To do
Restate the following entries exactly. Keep the pictures out.

Stored data entries:
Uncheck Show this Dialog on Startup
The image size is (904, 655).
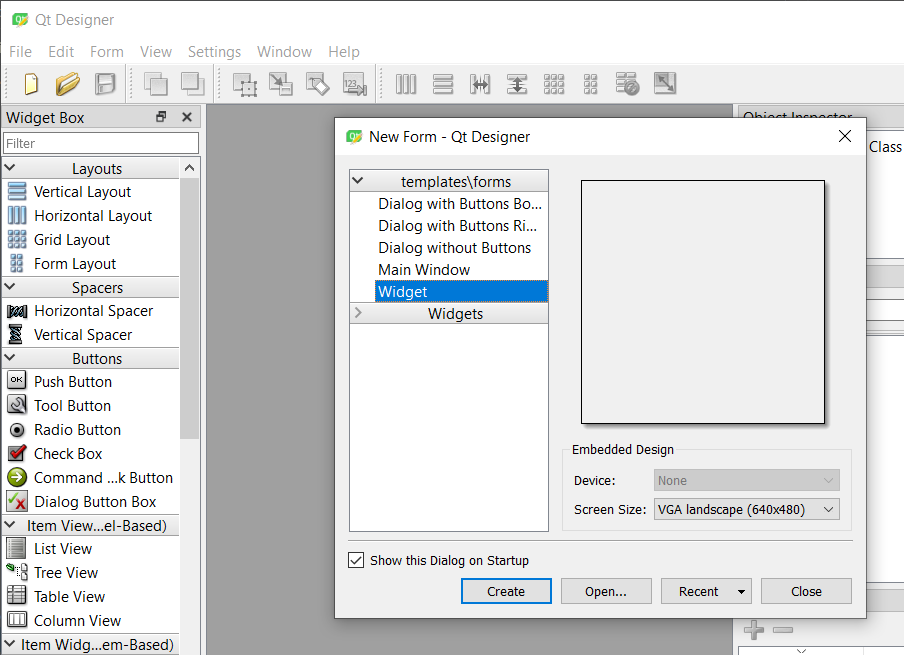(356, 560)
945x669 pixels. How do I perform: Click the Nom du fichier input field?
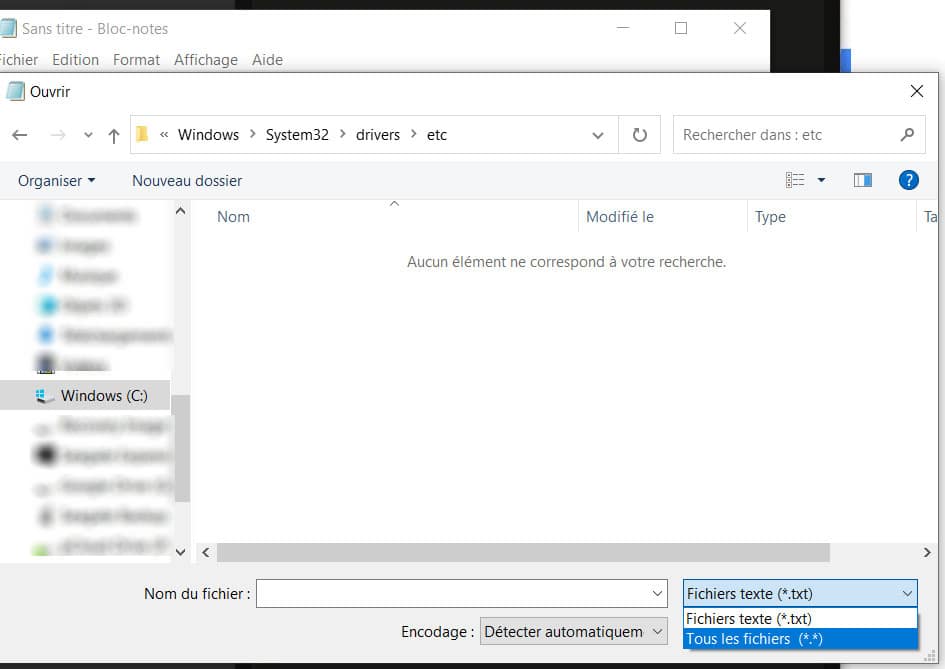[x=462, y=594]
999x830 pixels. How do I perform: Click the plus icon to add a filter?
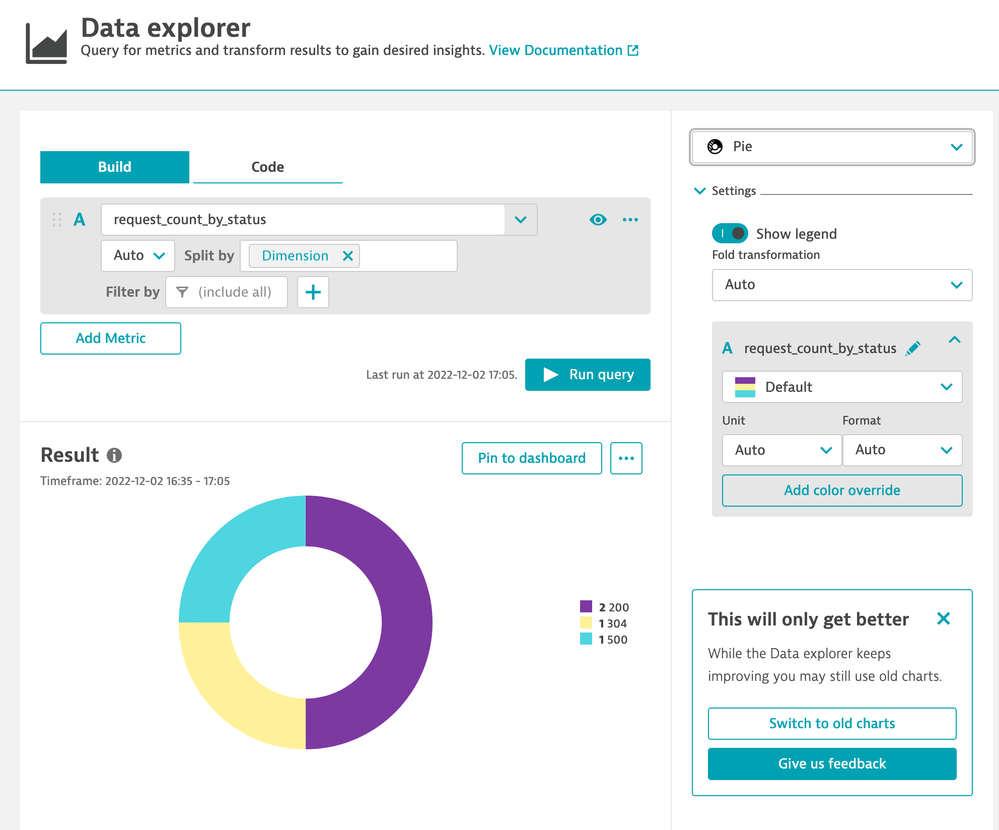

Answer below
Uncheck Show this Dialog on Startup
The image size is (904, 655).
(356, 560)
945x669 pixels. How do I perform: Click the Nom du fichier input field?
[x=462, y=594]
999x830 pixels. How do I perform: Click the plus icon to add a filter?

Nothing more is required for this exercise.